*Aufgabe 1*
Beantworten Sie anhand des Auszugs zur Abschiebungshaft folgende Fragen:
(a) Von welcher an sich gebotenen Maßnahme hat das Landgericht abgesehen?
(b) Wodurch war die Anhörung vor dem Amtsgericht verfahrensfehlerhaft?
(c) Was lag nach dem Auszug nicht in der Kompetenz des Haftgerichts?
*Aufgabe 2*
Nehmen Sie den Auszug zur Abschiebungshaft wieder auf und führen Sie ihn im Anschluss an seinen letzten Satz fort.

*Ausgewählter Text*
Allerdings hat das Landgericht von der an sich gebotenen erneuten Anhörung des Betroffenen (vgl. § 5 Abs. 1 FreihEntzG) abgesehen. Die Frage, ob die persönliche Anhörung veranlasst ist, hätte sich dem Beschwerdegericht jedoch gerade auch deswegen stellen müssen, weil die Anhörung vor dem Amtsgericht wegen unterbliebener Beteiligung des Bevollmächtigten verfahrensfehlerhaft war (vgl. OLG Celle InfAuslR 1999, 462; OLG Rostock vom 27.3.2006, bei Melchior, Abschiebungshaft, Anhang). Jedoch hätte die Anhörung hier keine weiteren für die Haftentscheidung erheblichen Tatsachen, nämlich zu den Haftgründen, zu Hafthindernissen, zur Frage des Verhinderns der Abschiebung wie zur Verhältnismäßigkeit der weiteren Haft zutage fördern können. Die Aufklärung eines jedenfalls nicht offensichtlichen Abschiebungshindernisses (siehe oben unter d) lag nicht in der Kompetenz des Haftgerichts.

*Datenauszüge*
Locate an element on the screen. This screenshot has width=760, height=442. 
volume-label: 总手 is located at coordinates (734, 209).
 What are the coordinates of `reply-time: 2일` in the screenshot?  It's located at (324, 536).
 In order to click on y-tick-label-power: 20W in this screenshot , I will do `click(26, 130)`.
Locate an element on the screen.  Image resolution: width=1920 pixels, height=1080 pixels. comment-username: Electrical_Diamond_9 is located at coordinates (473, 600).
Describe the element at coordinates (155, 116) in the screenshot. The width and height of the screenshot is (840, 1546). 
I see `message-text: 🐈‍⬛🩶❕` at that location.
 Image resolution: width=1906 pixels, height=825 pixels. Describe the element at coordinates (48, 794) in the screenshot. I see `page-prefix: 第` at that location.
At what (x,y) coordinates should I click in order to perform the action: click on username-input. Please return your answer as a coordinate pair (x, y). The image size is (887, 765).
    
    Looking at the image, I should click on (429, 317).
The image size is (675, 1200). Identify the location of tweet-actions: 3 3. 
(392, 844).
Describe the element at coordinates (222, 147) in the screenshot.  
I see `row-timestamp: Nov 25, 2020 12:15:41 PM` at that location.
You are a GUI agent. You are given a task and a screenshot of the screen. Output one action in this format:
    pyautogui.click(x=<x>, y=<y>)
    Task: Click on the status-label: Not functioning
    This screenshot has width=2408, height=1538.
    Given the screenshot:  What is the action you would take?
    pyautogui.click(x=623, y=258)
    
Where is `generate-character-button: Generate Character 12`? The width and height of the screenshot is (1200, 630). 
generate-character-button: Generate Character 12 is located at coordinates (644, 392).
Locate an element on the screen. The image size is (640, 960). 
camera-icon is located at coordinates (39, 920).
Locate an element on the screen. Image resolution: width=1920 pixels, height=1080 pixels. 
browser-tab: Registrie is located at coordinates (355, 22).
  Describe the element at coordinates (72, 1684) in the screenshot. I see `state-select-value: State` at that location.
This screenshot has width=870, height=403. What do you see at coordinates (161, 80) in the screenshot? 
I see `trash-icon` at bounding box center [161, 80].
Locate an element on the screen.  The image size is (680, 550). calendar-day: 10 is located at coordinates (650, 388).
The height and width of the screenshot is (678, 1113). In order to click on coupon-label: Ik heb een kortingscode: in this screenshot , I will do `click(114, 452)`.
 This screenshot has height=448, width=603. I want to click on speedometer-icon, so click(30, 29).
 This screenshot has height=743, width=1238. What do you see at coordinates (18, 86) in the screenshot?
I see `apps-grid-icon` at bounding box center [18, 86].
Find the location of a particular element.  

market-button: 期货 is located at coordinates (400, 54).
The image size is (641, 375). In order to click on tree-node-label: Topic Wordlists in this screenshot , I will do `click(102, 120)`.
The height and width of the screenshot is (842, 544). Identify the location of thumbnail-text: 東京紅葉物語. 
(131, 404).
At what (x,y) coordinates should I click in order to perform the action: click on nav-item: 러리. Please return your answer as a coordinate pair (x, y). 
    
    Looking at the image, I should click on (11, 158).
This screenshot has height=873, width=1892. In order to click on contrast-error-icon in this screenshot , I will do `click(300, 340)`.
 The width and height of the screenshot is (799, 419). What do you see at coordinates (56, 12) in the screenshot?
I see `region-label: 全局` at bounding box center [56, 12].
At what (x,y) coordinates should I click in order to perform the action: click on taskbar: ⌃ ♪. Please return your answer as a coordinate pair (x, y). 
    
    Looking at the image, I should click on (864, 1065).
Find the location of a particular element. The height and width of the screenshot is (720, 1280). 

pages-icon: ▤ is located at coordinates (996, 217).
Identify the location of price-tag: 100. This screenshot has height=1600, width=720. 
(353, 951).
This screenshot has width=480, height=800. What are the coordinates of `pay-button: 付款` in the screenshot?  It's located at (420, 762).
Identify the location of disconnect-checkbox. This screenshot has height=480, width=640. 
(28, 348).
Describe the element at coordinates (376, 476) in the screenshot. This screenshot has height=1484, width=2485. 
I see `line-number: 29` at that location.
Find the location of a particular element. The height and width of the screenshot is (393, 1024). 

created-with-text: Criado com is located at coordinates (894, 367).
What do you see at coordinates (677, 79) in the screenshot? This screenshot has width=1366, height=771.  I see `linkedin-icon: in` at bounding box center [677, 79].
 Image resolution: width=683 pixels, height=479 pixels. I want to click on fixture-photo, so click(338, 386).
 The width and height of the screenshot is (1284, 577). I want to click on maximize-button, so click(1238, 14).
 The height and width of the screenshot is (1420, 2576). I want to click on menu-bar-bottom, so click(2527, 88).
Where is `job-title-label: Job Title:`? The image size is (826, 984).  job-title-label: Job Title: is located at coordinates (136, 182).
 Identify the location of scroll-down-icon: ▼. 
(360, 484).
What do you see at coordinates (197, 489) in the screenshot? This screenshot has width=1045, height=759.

*Endgültige Antwort 1*
(a) Von der erneuten Anhörung des Betroffenen (vgl. § 5 Abs. 1 FreihEntzG).
(b) Durch die unterbliebene Beteiligung des Bevollmächtigten.
(c) Die Aufklärung eines jedenfalls nicht offensichtlichen Abschiebungshindernisses.

*Endgültige Antwort 2*
(3) Soweit das Oberlandesgericht Rostock (a.a.O.) aus der unterbliebenen Hinzuziehung des bestellten Anwalts die Rechtswidrigkeit der Haft folgert, lag der dortigen Entscheidung ein nicht vergleichbarer Sachverhalt zugrunde. Anders als dort wurde hier mit der sofortigen Beschwerde nicht zugleich gerügt, als bestellter Bevollmächtigter vom Amtsgericht nicht beigezogen worden zu sein. Die Rüge wurde erst in der Rechtsbeschwerde erhoben. Der Senat verkennt nicht den hohen Rang der gesetzlichen Verfahrensgarantien nach dem Freiheitsentziehungsgesetz, die vor dem Hintergrund von Art. 104 GG zu sehen sind. Jedenfalls wenn der Betroffene nicht ausdrücklich die unterbliebene Verständigung seines Bevollmächtigten vom Anhörungstermin rügt und etwa deswegen sich weigert, Angaben zur Sache zu machen (so bei OLG Celle a.a.O.), oder aber zumindest mit seinem Rechtsmittel diesen Fehler beanstandet und auf seiner persönlichen richterlichen Anhörung in Gegenwart seines Bevollmächtigten besteht, sieht der Senat keinen Grund, von seiner bisherigen Rechtsprechung (z.B. Beschluss vom 1.2.2006, 34 Wx 012/06; Beschluss vom 31.8.2005, 34 Wx 107/05) abzuweichen, nach der das Unterbleiben der mündlichen Anhörung im zweiten Rechtszug dann nicht verfahrensfehlerhaft ist, wenn ausgeschlossen werden kann, dass die Anhörung entscheidungserhebliche Tatsachen noch hätte zutage fördern können

3. Nach alledem kann auch eine Auslagenentscheidung zugunsten des Betroffenen (§ 16 Satz 1 FreihEntzG) nicht ergehen. Ein begründeter Anlass zur Stellung des Antrags lag nämlich vor.